Polymarket enforces all API rate limits via Cloudflare throttling — requests over the limit are queued, not rejected. This guide covers every endpoint’s limit as of March 2026, the burst vs sustained distinction for trading endpoints, the Builder Program tiers, and production-ready retry code for autonomous agents.
How Polymarket Rate Limiting Works
Polymarket’s rate limiting is throttle-based, not reject-based. When you exceed the configured rate for any endpoint, Cloudflare queues your requests and introduces latency rather than immediately returning HTTP 429. This is an important distinction for agent builders:
Traditional rate limiting: Request → 429 → Retry → Success
Polymarket throttling: Request → Queued → Delayed response → Success
Polymarket hard limit: Request → Queued → Still over limit → 429
Three things to know:
- Throttling comes first. Your requests slow down before they fail. If your agent suddenly sees response times spike from 50ms to 500ms, you’re being throttled.
- Burst allowances exist. Trading endpoints allow short spikes above the sustained rate — you can fire off a burst of orders and settle into a lower average.
- Sliding windows. All limits use sliding time windows (10 seconds or 10 minutes), not fixed calendar windows. There’s no “reset at the top of the minute.”
Rate Limit Headers
Every response from the Polymarket CLOB API includes rate limit headers. Monitor these to stay ahead of 429 errors.
X-RateLimit-Limit
The maximum number of requests allowed in the current time window.
X-RateLimit-Remaining
How many requests you have left in the current window. When this reaches 0, subsequent requests will return 429.
X-RateLimit-Reset
Unix timestamp (in seconds) when the rate limit window resets and your allowance is restored.

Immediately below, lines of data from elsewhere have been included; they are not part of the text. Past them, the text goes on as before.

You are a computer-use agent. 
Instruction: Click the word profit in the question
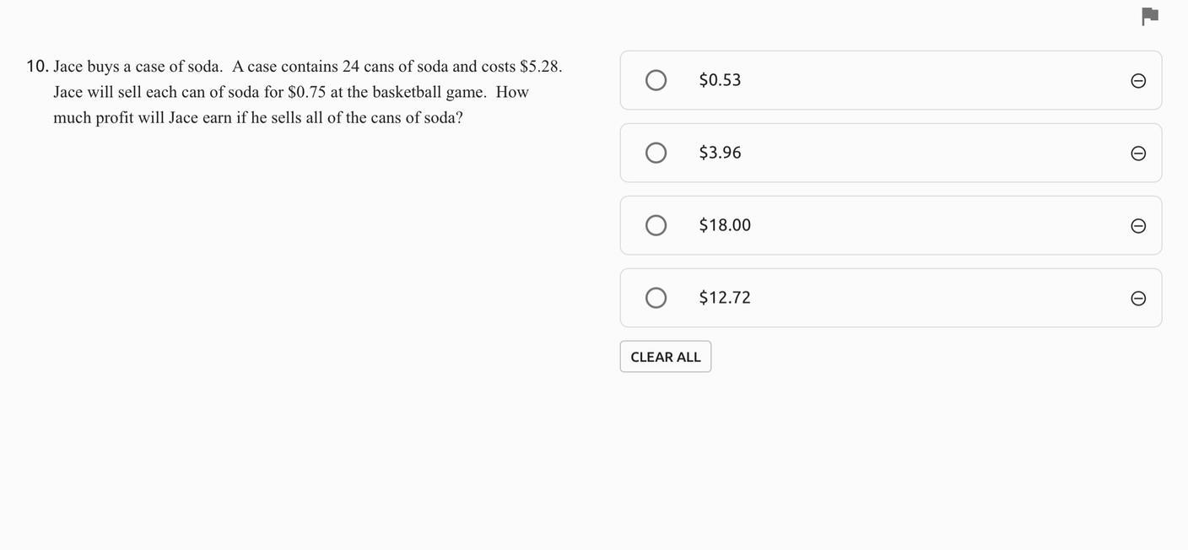[x=114, y=117]
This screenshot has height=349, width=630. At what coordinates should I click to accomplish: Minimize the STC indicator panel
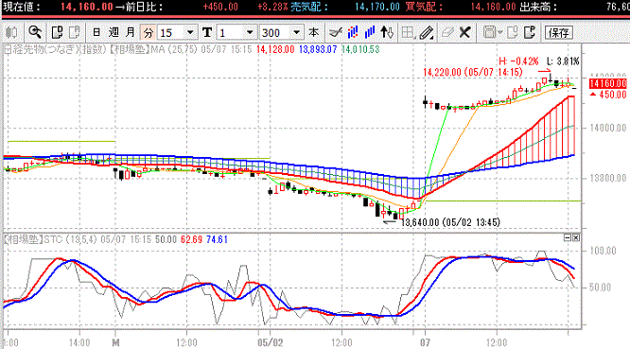pyautogui.click(x=568, y=237)
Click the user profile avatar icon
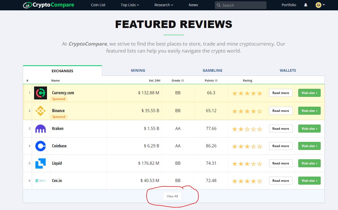Viewport: 338px width, 210px height. (318, 5)
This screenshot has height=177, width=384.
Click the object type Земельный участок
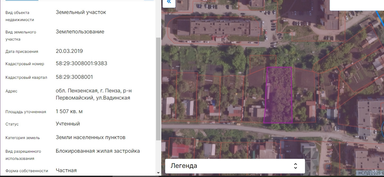tap(81, 12)
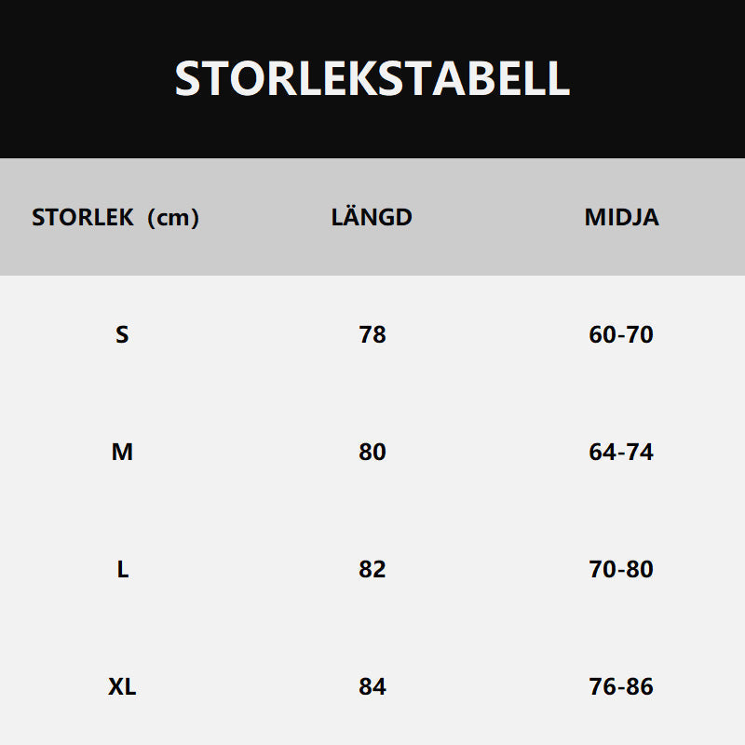Click empty gray header area between LÄNGD and MIDJA
The width and height of the screenshot is (745, 745).
498,218
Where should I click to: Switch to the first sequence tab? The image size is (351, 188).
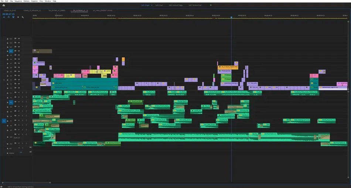coord(10,11)
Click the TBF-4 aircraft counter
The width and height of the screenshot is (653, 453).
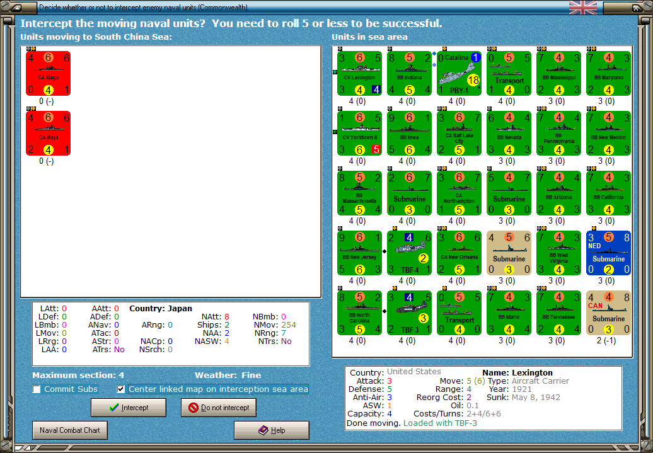click(x=409, y=253)
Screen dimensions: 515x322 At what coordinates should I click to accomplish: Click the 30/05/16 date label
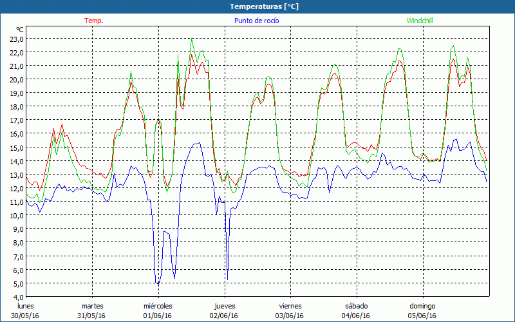26,316
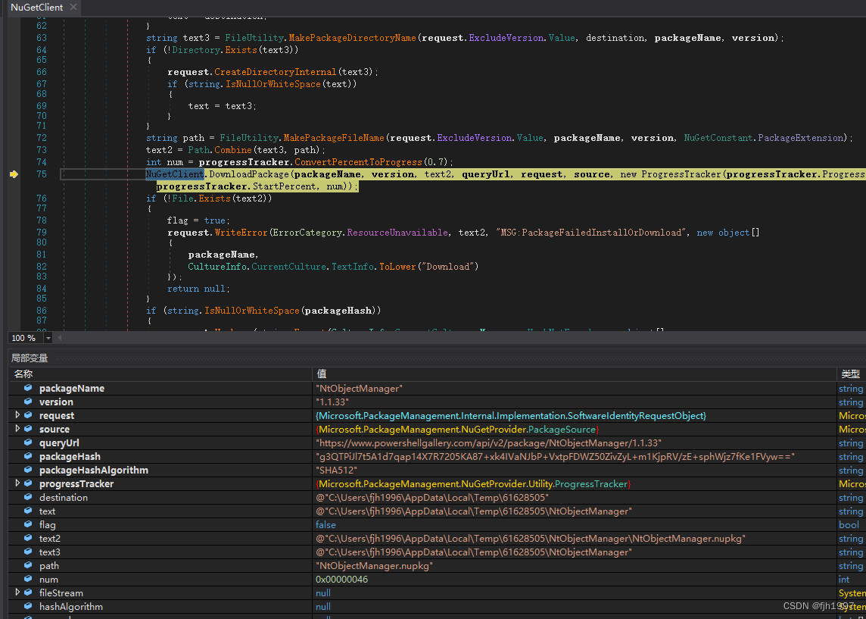Screen dimensions: 866x619
Task: Expand the request variable node
Action: pyautogui.click(x=17, y=415)
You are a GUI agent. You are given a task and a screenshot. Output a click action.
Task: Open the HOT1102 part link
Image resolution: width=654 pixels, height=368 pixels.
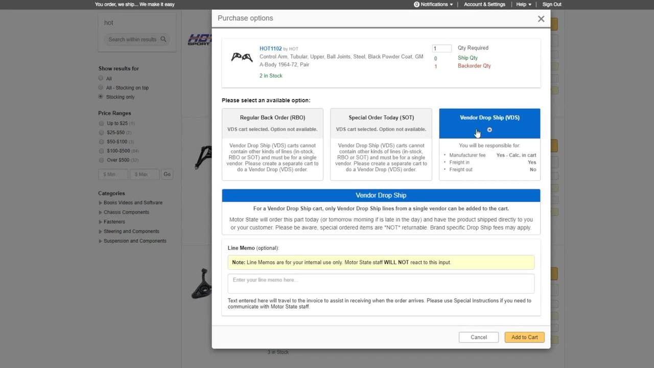tap(270, 49)
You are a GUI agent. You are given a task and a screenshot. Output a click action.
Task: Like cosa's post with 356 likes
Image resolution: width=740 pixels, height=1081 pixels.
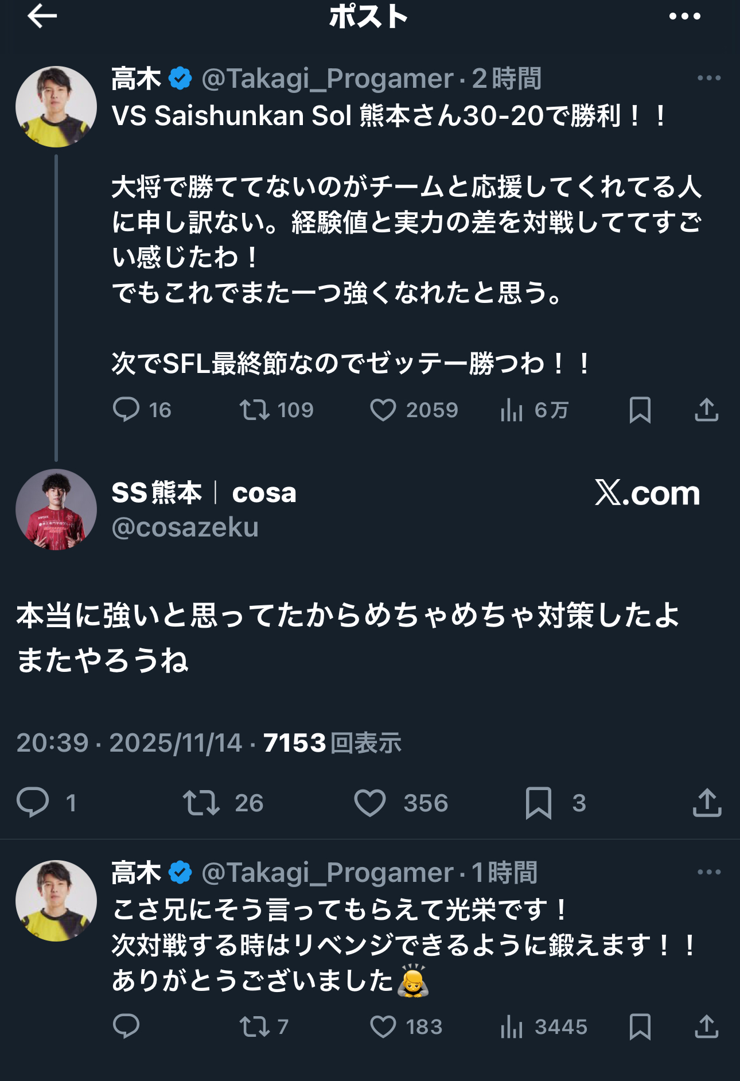click(x=370, y=802)
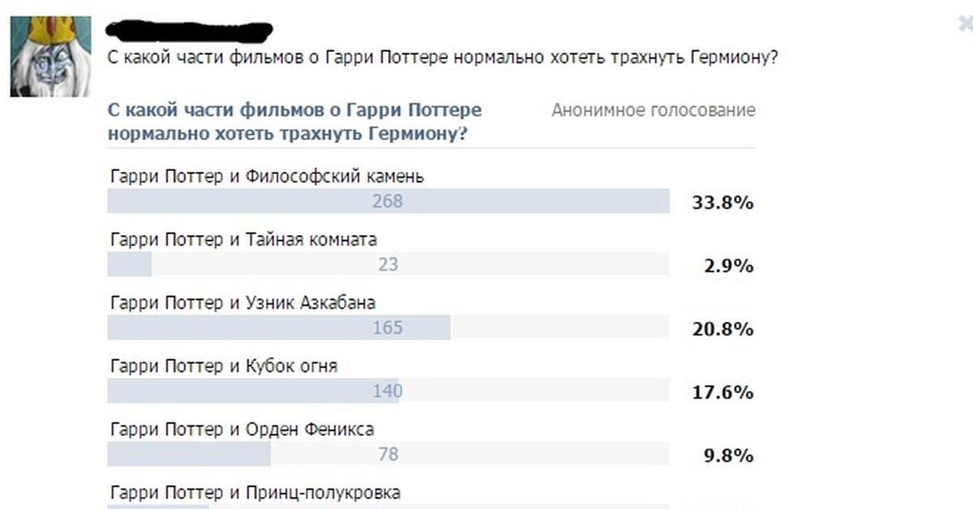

Reading rate limit headers in Python:
import requests
response = requests.get(
"https://clob.polymarket.com/price",
params={"token_id": "<token-id>", "side": "BUY"}
)
limit = response.headers.get("X-RateLimit-Limit")
remaining = response.headers.get("X-RateLimit-Remaining")
reset_at = response.headers.get("X-RateLimit-Reset")
print(f"Limit: {limit}")
print(f"Remaining: {remaining}")
print(f"Resets at: {reset_at}")
Proactive throttling: Rather than waiting for a 429, check X-RateLimit-Remaining after each request and slow down when it gets low. A simple rule: if remaining is below 20% of the limit, add a small delay before the next request.
Complete Rate Limit Tables (March 2026)
These tables reflect the current limits from Polymarket’s official documentation.
General Rate Limits
| Endpoint | Limit | Window |
|---|---|---|
| General (all APIs) | 15,000 req | 10 seconds |
| Health check (“OK”) | 100 req | 10 seconds |
The 15,000/10s general limit is the outer boundary. Individual API sections have their own lower limits that apply first.
CLOB API Rate Limits
The CLOB (Central Limit Order Book) is where all trading happens. These are the limits that matter most for autonomous agents.
General CLOB endpoints:
| Endpoint | Limit | Window |
|---|---|---|
| CLOB (general) | 9,000 req | 10 seconds |
| GET balance-allowance | 200 req | 10 seconds |
| UPDATE balance-allowance | 50 req | 10 seconds |
Market data endpoints:
| Endpoint | Limit | Window |
|---|---|---|
GET /book (single) | 1,500 req | 10 seconds |
POST /books (batch) | 500 req | 10 seconds |
GET /price (single) | 1,500 req | 10 seconds |
POST /prices (batch) | 500 req | 10 seconds |
GET /midprice (single) | 1,500 req | 10 seconds |
POST /midprices (batch) | 500 req | 10 seconds |
Ledger endpoints:
| Endpoint | Limit | Window |
|---|---|---|
/trades, /orders, /notifications, /order | 900 req | 10 seconds |
/data/orders | 500 req | 10 seconds |
/data/trades | 500 req | 10 seconds |
/notifications | 125 req | 10 seconds |
Price history & market info:
| Endpoint | Limit | Window |
|---|---|---|
| Price history | 1,000 req | 10 seconds |
| Market tick size | 200 req | 10 seconds |
Authentication:
| Endpoint | Limit | Window |
|---|---|---|
| API key operations | 100 req | 10 seconds |
CLOB Trading Endpoints (Burst + Sustained)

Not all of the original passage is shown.